Don’t think you’re getting off that easy because I have a challenge: Let’s get entries from all 50 states this year! Look at the map of the poster contest participation last year and let all our blog readers know when you challenge someone from one of those states in white to submit an entry. Come on Arkansas, Wyoming, Maine; I know you have at least one child age 9 to 14 who would love to take advantage of this huge opportunity to help save a life. Don’t let them miss it, and tell those kids to get their creativity on because the deadline is approaching – October 31. Some states have earlier deadlines, so check for additional information.

About the author: Jani Palmer is a Physical Scientist in the Indoor Environments Division. She has been in the indoor air quality and industrial hygiene field for 10 years providing environmental consulting and services for school districts, industry, and public agencies.

Editor’s Note: The opinions expressed in Greenversations are those of the author. They do not reflect EPA policy, endorsement, or action, and EPA does not verify the accuracy or science of the contents of the blog.

Editor's Note: The opinions expressed here are those of the author. They do not reflect EPA policy, endorsement, or action, and EPA does not verify the accuracy or science of the contents of the blog.

Please share this post. However, please don't change the title or the content. If you do make changes, don't attribute the edited title or content to EPA or the author.

9 Responses leave one →
  1. armansyahardanis permalink
    September 3, 2010

    Competitive in among of species are natural. Much species were lost but human are exist forever. Forever ….? Because our baby always cries, sense of responsibility, when they known competitive are going to do in the world next. Now, the biggest competitive are between Gray (disasters)and Green (human). Long history shown to us, we always the winner. Land need Green, not Gray.

  2. t-shirts... permalink
    September 5, 2010

    Rn-is dangers but we got ourselfs into it ….use nucelar wisely and we should get out of safe…..i wouldnot do anything to harm my grandchildren so ……..

  3. Michael E. Bailey permalink
    September 5, 2010

    One of the best things we can do for the future of the planet is to get children interested in environmental issues today; and this program is one that will interest many children into getting involved.
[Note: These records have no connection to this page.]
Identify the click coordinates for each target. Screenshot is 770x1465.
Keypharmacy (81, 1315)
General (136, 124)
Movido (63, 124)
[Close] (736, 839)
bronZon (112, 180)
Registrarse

If we can get kids interested in environmental issues now, the carry over impact later will be tremendous. Best wishes, Michael E. Bailey.

  4. Alexandra Spirer permalink
    September 16, 2010

    I think this is great. I remember when I was in school and our science teacher taught us about our environment but taking us to our local sound and learning about ground water.

    That the smallest things that we do can make our environment better and safer for our children and future generations to come.

  5. Miami Design permalink
    September 20, 2010

    This is a great way to get the word out and help protect our children.

  6. Willie E Ford permalink
    September 20, 2010

    Anytime a student goes that extra mile to learn and achieve gets me excited. Teachers deserve credit for tapping into kids curiosity and opening their minds to whats going on around them.

  7. evening purse permalink
    October 6, 2011

    I like your blog very much.

  8. California Injury Lawyer permalink
    October 30, 2011

    Wow!I am nor starting to lone this post..I really do..thank you for sharing this to us..:-)

  9. Satanic permalink
    November 20, 2014

    If we can get kids interested in environmental issues now, the carry over impact later will be tremendous.


Leave a Reply

Note: You can use basic XHTML in your comments. Your email address will never be published.